Alors, comment ces cellules cérébrales savent-elles à l’avance qu’une saccade est en route? Les scientifiques ont théorisé pendant de nombreuses années que cela leur demanderait de recevoir un signal supplémentaire de la zone du cerveau qui donne la commande au mouvement des yeux. Et ils ont montré que de tels signaux se produisaient, atteignant les zones du cerveau impliquées dans la coordination de ce que nous voyons et où nous regarderons ensuite. Wurtz et d’autres pensent que ce type de signal incite les cellules cérébrales à réagir aux événements que leur partie de la rétine ne verra qu’après la saccade.
Georges Seurat, avec d'autres artistes de son temps, s'intéressait au fonctionnement de la perception visuelle humaine. (Wikimedia Commons / Domaine Public / Gif par Knowable)Tout cela fonctionnera très probablement de la même manière chez les humains que chez les singes. Mais si vous demandez aux gens ce qu'ils voient juste avant une saccade, comme l'ont fait Morrone et Binda, ils ne signalent pas le remplacement progressif d'une image par une autre avant que leurs yeux ne bougent. Au lieu de cela, tout ce qui est montré pendant une période de 100 millisecondes juste avant que la saccade ne devienne visible qu'après la fin de la saccade.
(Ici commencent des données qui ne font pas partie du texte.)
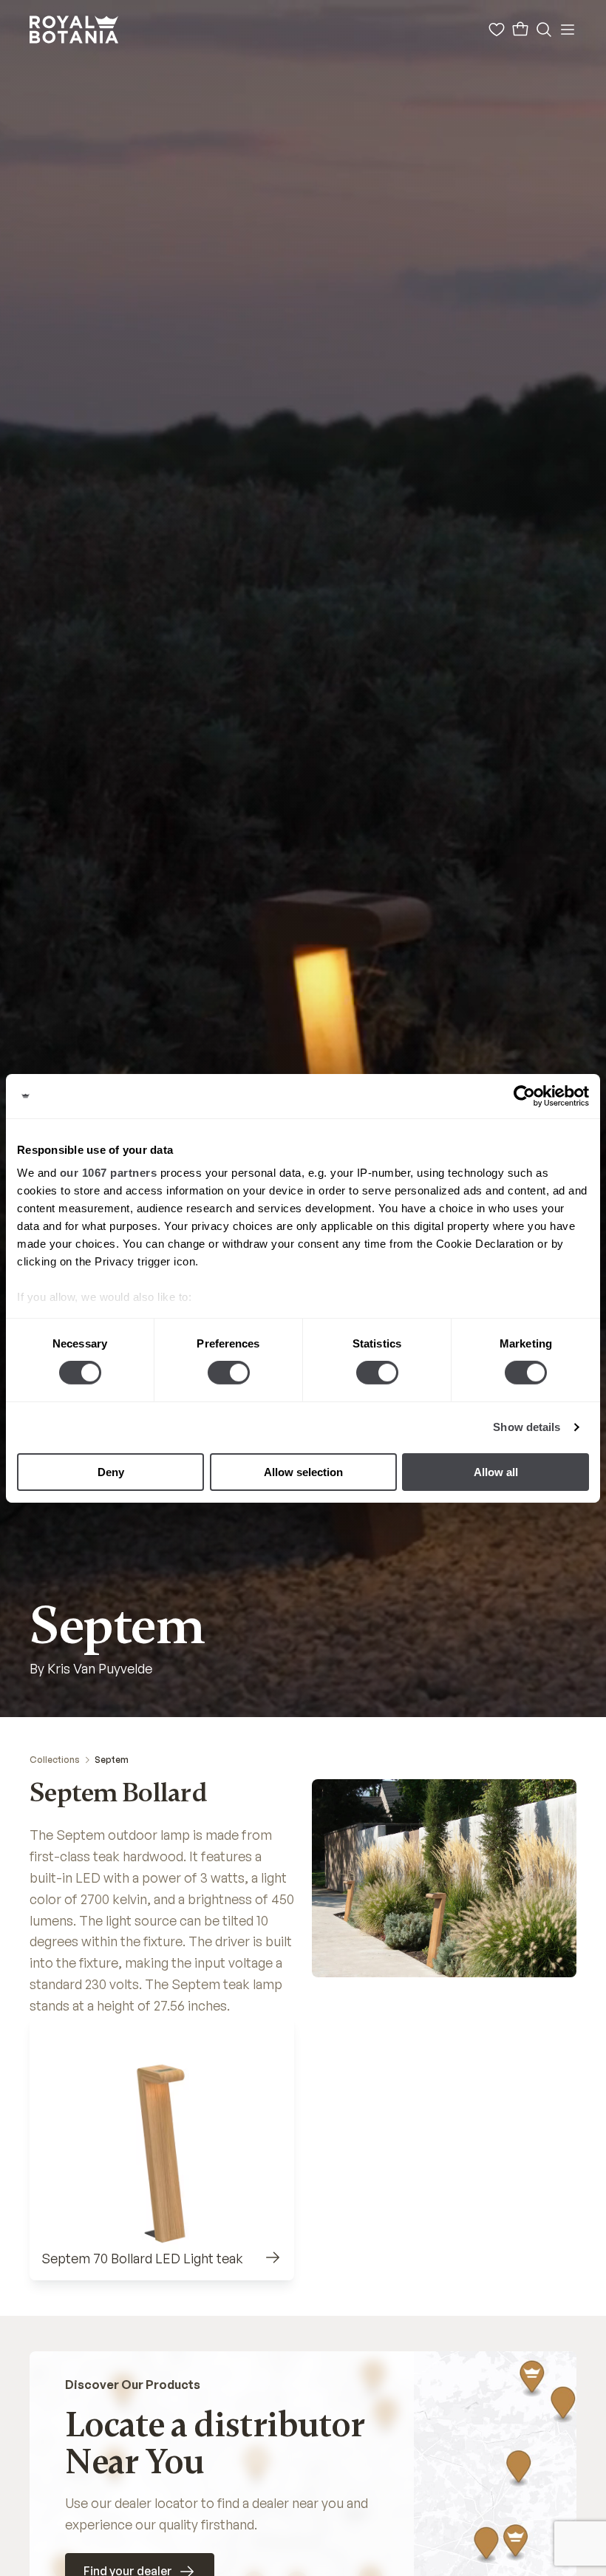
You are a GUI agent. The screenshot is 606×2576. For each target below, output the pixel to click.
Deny (111, 1472)
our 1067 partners (108, 1172)
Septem (112, 1759)
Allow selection (303, 1472)
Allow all (496, 1472)
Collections (55, 1759)
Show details (526, 1427)
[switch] (229, 1372)
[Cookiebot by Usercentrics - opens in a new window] (524, 1095)
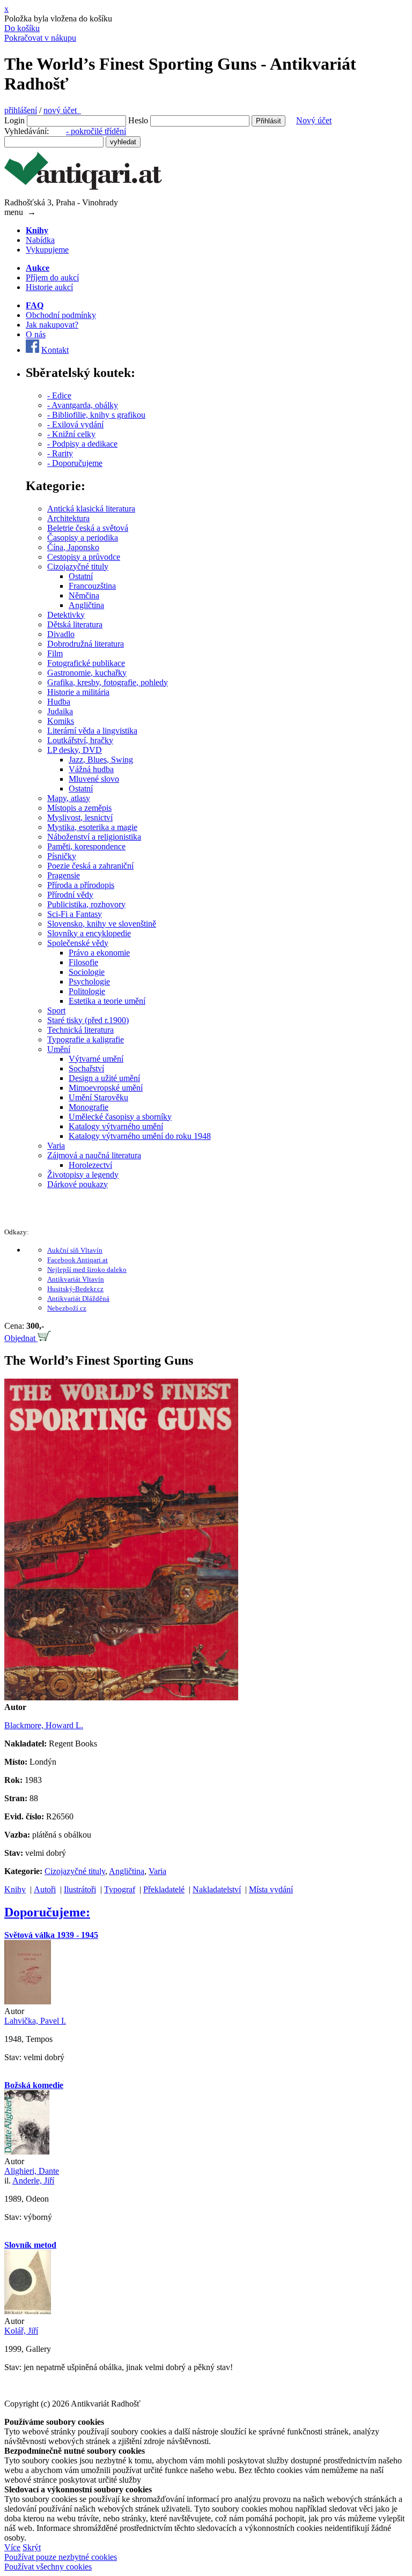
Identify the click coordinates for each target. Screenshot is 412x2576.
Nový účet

Le résultat de ce retard est que les stimuli apparaissant à différents moments dans cette courte période avant la saccade peuvent tous être perçus en même temps, 50 millisecondes après la fin.
Et si ces stimuli sont suffisamment similaires, ils pourraient être perçus comme fusionnés en une seule chose, même lorsqu'ils ont été montrés à des moments ou à des endroits légèrement différents avant les mouvements des yeux. Binda et Morrone appellent cette fenêtre de temps juste avant la saccade de la période de confusion. Les choses que nous voyons peuvent être littéralement confondues - fusionnées - par notre vision, puis confondues de manière plus conventionnelle - erronées les unes pour les autres - dans notre esprit.
Dans la vie réelle, cette fusion d'éléments similaires dans l'espace et dans le temps pendant les saccades pourrait en fait aider à éviter toute confusion, car la continuité nous aide à comprendre que les choses que nous avons vues avant et après une saccade sont identiques, même si elles se sont déplacées ou si la lumière s'est déplacée. Donc, bien que le mécanisme puisse sembler négligé, Binda et Morrone pensent que cette négligence joue généralement à notre avantage.
Un type similaire d'imprécision souhaitable pourrait être ce qui nous permet de profiter de la peinture de Seurat en premier lieu. Au lieu d'une perception peut-être plus précise de collections colorées de points distincts, un beau dimanche après-midi apparaît. Chapeau à cela - ou, comme diraient les Français: "Chapeau!"